I motioned to one of the benches that were sometimes used when the unit gathered for an outdoor training session. We both walked over and sat. She crossed her legs primly, although I knew she wasn’t, so it was a cute gesture.

“And little Alexis grows up in a south Texas town, with her spitfire personality, ready to go off and save the world, huh?”

Her lips pursed and her eyes narrowed until she looked at me a little closer and saw I was yanking her chain. She snorted. “Yeah, something like that.”

“But seriously, you’re pretty driven for an eighteen year-old. I mean, most girls your age are running around campus, ditching classes, and wondering where the next party is, but you’ve volunteered for international aid work and you’re thousands of miles from home in a war zone. What makes you tick, Alexis Garcia?” I held out my hand like it had a microphone in it.

She adopted a beauty contestant voice, pitched higher than her normal husky tones. “Well, Gabe, I’ve always loved other people and children and puppies. And I really want to teach everyone about world peace and how to bake the perfect chocolate chip cookie.”

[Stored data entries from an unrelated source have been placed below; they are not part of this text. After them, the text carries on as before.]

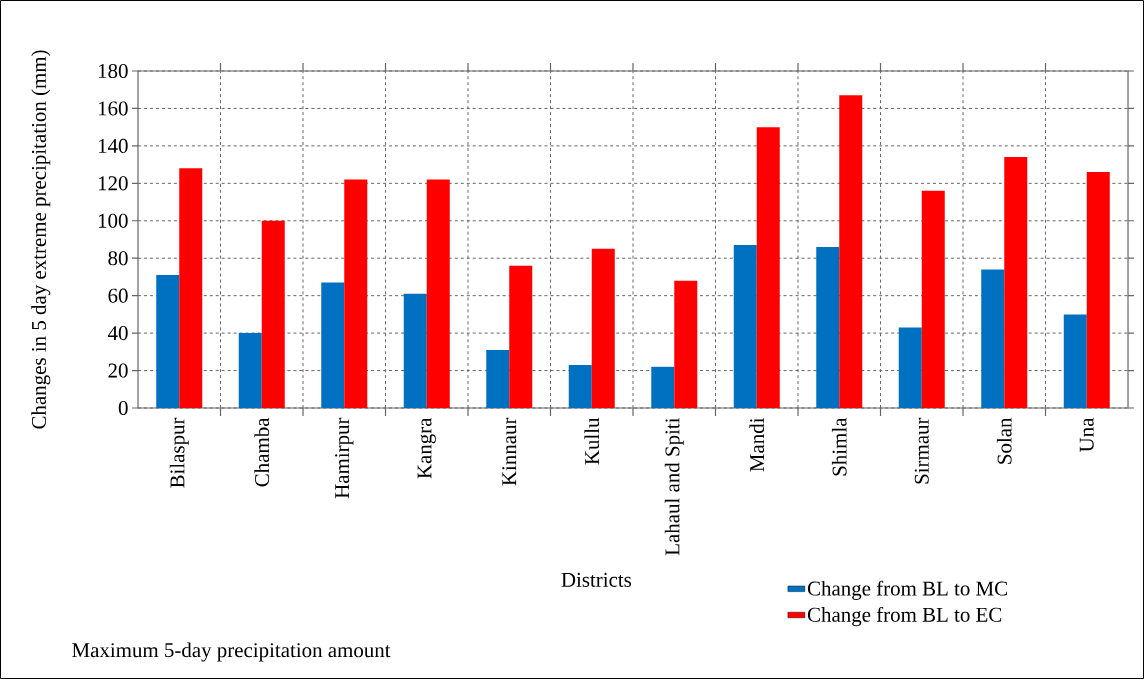 Image resolution: width=1144 pixels, height=679 pixels. I want to click on x-tick-label: Solan, so click(1004, 440).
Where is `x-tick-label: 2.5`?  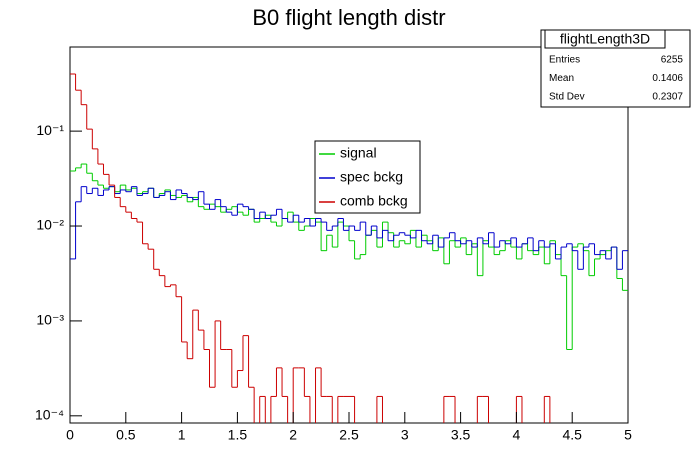
x-tick-label: 2.5 is located at coordinates (349, 435).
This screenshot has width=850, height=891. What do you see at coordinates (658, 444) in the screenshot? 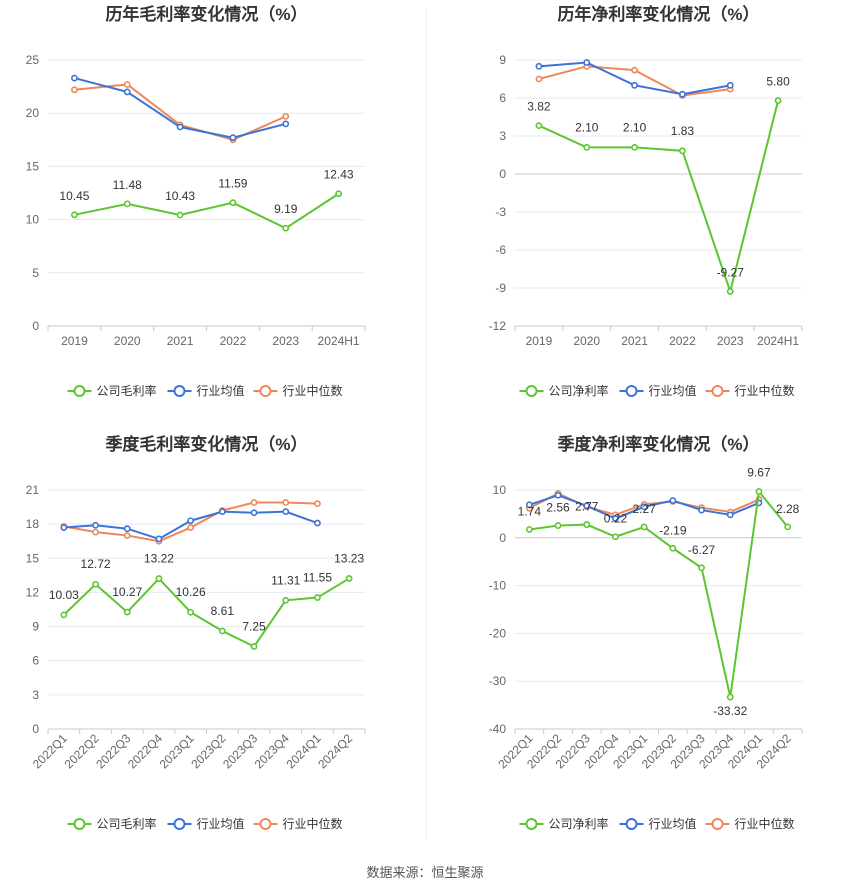
I see `chart-title: 季度净利率变化情况（%）` at bounding box center [658, 444].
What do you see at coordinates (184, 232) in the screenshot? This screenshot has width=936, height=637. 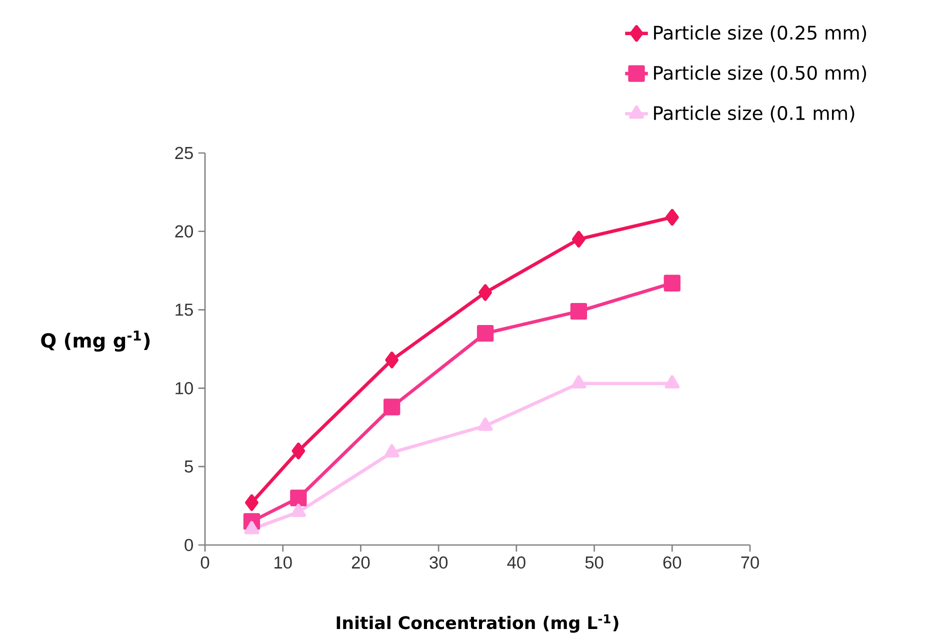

I busted up, knocking my shoulder against hers as I laughed. She bumped me back and then, as our laughter died, we sat there for a few minutes, looking at the moon that was rising over the tents.

Finally, when I thought we’d have to walk back to her tent without getting the answers I wanted, she spoke softly. “When I was fifteen I was in love.”

I sat still, not looking at her, afraid if I moved a muscle she’d stop.

“The guy was my older brother’s best friend. Juan was from Mexico and his mom had come over illegally. We went to a school that was really mixed. There were mostly Latinos, but some of them were second or third generation, and others had just made it across the border. My family didn’t care. We never asked about anyone’s immigration status even though my parents both had U.S. citizenship. We never thought much of it.”

She sighed then, and I took the chance to look at her. Her face was turned up to the moon, and even in the darkness I could see a single tear slowly rolling down her cheek. My hand fisted as I resisted the urge to reach out and brush the tiny drop away.